For my first listening session I used the SACD version of Dark Side of the Moon. One of the finest examples of what the SACD format is capable of outside of classical music. The clocks chiming at the beginning of Time were clean, clear and showed no distortion. Next was Great Gig In The Sky – Claire Torry's vocal solo was consistently beautiful and melodic at all volumes with no noticeable distortion.
My next session was with the Frank Zappa live compilation Halloween, recorded over five days in NYC around Halloween 1978. Dweezil Zappa and Joe Chiccarelli have done an admirable job recreating the live shows and the DVD-A format is ideal for Franks live music. The mix puts you right in the audience, the sound is astounding with the band up front and you are immersed in the crowd. The recording is amazingly clean for a live recording from the 70's. There is great separation of the instruments and band members. The RMB-1575 never failed to provide clean sound even at (close to) live SPL levels.
One of the more dynamic and demanding discs I have, especially for high-frequencies is The Melvin's A Senile Animal. This album finds the Melvins with two drummers and is an all out percussive assault. Percussion separation is what I am listening for with this album, there are layers of heavy distorted guitar, solid bass playing and too many drums to count. With the RMB-1575 the cymbals, high-hats and gongs (yes gongs plural) never muddled together and were always crisp. Lower quality amplifiers just cannot resolve the detail present in this album when pushed too hard. The Rotel had no problem presenting all the intricacies contained within this heavy-rock tour de force. Every song was easily reproduced with no shortage of dynamics. Of course this is an easier test than the previous albums as the amplifier only had to power two channels. This album proved that this amplifiers high-frequency response is excellent.
As this is a muti-channel amplifier it will see more movies than music for most people. When I really want a surround work-out I use the funny and intense Stephen Chow epic Kung Fu Hustle. There are many scenes that test the systems acoustic balance with flying axes, swift punches and unreal bass.

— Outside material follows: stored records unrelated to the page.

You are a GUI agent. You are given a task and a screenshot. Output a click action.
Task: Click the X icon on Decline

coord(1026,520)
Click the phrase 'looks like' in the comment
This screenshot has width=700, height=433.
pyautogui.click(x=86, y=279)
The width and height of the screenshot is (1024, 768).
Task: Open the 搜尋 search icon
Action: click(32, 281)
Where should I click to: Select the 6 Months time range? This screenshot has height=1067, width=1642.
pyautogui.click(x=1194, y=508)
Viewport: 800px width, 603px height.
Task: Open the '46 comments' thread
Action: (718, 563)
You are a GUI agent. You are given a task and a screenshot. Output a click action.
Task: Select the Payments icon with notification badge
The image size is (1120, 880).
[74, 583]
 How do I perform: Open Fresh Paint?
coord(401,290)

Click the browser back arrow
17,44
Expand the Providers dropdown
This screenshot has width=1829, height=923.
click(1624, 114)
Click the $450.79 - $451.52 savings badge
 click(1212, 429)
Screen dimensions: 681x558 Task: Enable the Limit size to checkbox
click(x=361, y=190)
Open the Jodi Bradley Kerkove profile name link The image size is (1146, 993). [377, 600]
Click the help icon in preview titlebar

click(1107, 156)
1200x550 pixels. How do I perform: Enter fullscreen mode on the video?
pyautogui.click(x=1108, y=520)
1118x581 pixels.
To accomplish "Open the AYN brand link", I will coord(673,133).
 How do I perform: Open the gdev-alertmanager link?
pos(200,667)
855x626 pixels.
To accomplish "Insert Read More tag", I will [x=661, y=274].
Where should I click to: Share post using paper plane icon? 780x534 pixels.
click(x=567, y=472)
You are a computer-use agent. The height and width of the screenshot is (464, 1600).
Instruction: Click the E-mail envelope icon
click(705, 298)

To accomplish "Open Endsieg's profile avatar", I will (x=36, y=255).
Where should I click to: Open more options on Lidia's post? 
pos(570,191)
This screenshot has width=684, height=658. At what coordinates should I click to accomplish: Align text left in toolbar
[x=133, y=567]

An abundance of immersive special effects and slow motion fight scenes put you right in the middle. After the end of the movie I was unable to detect any excessive heat from the amplifier.
I had two other amplifiers on hand to directly compare to. The internal amplifiers in my Denon 4308 receiver plus a 10series Rotel RMB-1085, review here. Compared to the Denon the Rotel was slightly better in dynamics and soundstage at moderate to loud volumes and some-what cleaner at very loud volumes with DVD playback. At softer volumes I found the Denon had more detail and was more engaging. Compared to the 10 series amp the difference was slight, with the RMB-1575 having better bass control and mid-bass clarity. Given that my speakers are relatively easy to drive I was not surprised that the difference was minimal.